Die hilfreichsten Kundenrezensionen
6 von 6 Kunden fanden die folgende Rezension hilfreich
5.0 von 5 Sternen Nicht zu müde für das Nicht zu 6. Juli 2012
Von Thomas Holtbernd VINE-PRODUKTTESTER
Format:Broschiert|Verifizierter Kauf
Gesellschaftsanalysen ermüden oft, weil Zahlen aneinander gereiht werden und letztendlich doch nichts ausgesagt wird. Byung-Chul , der Professor für Philosophie aus Karlsruhe, hat eine grundsätzliche Analyse vorgenommen. Er ist ein Kreuz- und Querdenker, hält sich nicht an die gewohnten Regeln der Wissenschaft. Er wirft seine Wut in die Waagschale. Und diese Wut richtet sich auf die Leistungsgesellschaft. Seine These ist sehr eindeutig. Das Ich ist nicht bedroht, sondern schlichtweg überlastet. Die medizinische Diagnose für viele Erkrankungen im 21. Jahrhundert ist an autoaggressiven Krankheiten ausgerichtet. Der moderne Mensch wird durch einen Infarkt nieder gestreckt. Antibiotika helfen bei diesen Diagnosen nicht mehr. Dieser Leistungsdruck ergibt sich aus der Sorge ums Überleben. Könnte die Fähigkeit zur Aufmerksamkeit noch Abhilfe schaffen, so verlieren die Menschen die Fähigkeit zum Ausdruck.

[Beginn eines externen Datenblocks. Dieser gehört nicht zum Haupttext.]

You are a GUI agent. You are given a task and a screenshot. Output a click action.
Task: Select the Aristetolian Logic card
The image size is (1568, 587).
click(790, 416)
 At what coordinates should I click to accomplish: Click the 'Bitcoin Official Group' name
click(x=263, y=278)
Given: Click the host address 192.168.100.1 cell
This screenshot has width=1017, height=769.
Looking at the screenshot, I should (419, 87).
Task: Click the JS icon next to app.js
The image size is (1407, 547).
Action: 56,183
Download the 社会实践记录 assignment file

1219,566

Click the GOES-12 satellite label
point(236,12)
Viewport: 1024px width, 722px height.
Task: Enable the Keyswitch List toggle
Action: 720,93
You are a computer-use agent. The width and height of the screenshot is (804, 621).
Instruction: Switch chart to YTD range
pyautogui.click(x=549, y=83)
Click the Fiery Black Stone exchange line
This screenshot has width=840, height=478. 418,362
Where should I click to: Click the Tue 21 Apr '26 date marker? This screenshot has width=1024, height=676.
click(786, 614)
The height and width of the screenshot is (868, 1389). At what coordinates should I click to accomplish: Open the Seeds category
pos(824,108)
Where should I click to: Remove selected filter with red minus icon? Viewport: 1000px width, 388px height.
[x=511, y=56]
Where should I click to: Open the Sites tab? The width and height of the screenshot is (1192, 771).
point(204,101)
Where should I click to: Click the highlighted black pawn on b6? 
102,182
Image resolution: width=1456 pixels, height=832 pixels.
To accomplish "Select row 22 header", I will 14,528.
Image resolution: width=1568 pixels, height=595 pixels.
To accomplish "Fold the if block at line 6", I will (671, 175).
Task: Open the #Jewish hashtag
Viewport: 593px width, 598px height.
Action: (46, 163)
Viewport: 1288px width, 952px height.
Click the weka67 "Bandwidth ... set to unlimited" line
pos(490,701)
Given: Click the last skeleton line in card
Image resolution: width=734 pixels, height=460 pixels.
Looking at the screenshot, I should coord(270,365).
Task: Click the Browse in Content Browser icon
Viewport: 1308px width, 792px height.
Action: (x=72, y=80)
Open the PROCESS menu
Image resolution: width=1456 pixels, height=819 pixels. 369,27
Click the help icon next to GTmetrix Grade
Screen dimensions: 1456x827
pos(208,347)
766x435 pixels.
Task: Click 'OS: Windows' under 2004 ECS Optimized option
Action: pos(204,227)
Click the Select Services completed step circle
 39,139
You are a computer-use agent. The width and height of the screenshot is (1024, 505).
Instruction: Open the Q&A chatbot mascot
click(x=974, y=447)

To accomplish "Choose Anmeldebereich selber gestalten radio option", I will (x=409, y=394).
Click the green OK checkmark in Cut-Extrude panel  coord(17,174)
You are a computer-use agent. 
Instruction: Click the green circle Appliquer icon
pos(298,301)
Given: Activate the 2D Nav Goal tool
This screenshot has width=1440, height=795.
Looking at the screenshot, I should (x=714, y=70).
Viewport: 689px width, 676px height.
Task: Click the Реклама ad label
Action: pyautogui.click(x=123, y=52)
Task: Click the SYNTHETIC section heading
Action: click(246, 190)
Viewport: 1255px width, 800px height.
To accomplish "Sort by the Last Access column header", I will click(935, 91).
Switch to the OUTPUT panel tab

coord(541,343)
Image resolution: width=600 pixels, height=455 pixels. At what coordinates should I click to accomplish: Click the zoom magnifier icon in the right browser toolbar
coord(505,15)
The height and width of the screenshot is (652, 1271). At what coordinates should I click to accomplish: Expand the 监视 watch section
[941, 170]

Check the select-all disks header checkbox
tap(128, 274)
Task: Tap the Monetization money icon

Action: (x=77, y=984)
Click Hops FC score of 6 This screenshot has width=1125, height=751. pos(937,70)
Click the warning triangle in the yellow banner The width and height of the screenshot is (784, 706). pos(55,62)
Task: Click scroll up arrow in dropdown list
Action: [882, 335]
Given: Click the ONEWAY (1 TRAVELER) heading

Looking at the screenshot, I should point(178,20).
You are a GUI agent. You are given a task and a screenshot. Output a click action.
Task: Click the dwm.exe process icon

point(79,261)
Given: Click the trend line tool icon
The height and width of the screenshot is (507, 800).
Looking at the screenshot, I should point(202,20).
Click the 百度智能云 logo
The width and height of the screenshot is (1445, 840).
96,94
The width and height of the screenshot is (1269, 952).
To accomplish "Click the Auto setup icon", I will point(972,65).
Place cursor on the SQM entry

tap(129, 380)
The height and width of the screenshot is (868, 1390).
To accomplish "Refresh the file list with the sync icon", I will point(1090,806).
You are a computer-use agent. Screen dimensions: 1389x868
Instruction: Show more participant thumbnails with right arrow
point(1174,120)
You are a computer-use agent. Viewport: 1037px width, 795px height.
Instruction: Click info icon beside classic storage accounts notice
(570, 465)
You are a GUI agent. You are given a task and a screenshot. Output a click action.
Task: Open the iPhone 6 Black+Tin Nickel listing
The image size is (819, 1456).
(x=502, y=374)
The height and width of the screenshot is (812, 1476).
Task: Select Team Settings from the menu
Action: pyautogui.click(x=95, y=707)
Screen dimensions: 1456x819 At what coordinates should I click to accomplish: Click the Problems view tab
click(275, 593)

Die Lösung liegt in einer Unterscheidung einer Müdigkeit der positiven und der negativen Potenz. Wer handelt nicht-zu und das Spielerische entdeckt, der überwindet ein Handeln um-zu. Der zweckfreie Raum befreit von der Befreiung, denn der Wegfall der Herrschaft, ist noch nicht Freiheit.
Byung-Chul Han arbeitet sich an Hannah Arendt und Peter Handke ab, um seine These zu differenzieren. Wer das Buch gelesen hat, verändert seine Lust an der Müdigkeit, er wird gerne müde sein, das aber nicht aus Erschöpfung. Und das Gerede vom Burnout wirkt dann wie eine zynische Persiflage.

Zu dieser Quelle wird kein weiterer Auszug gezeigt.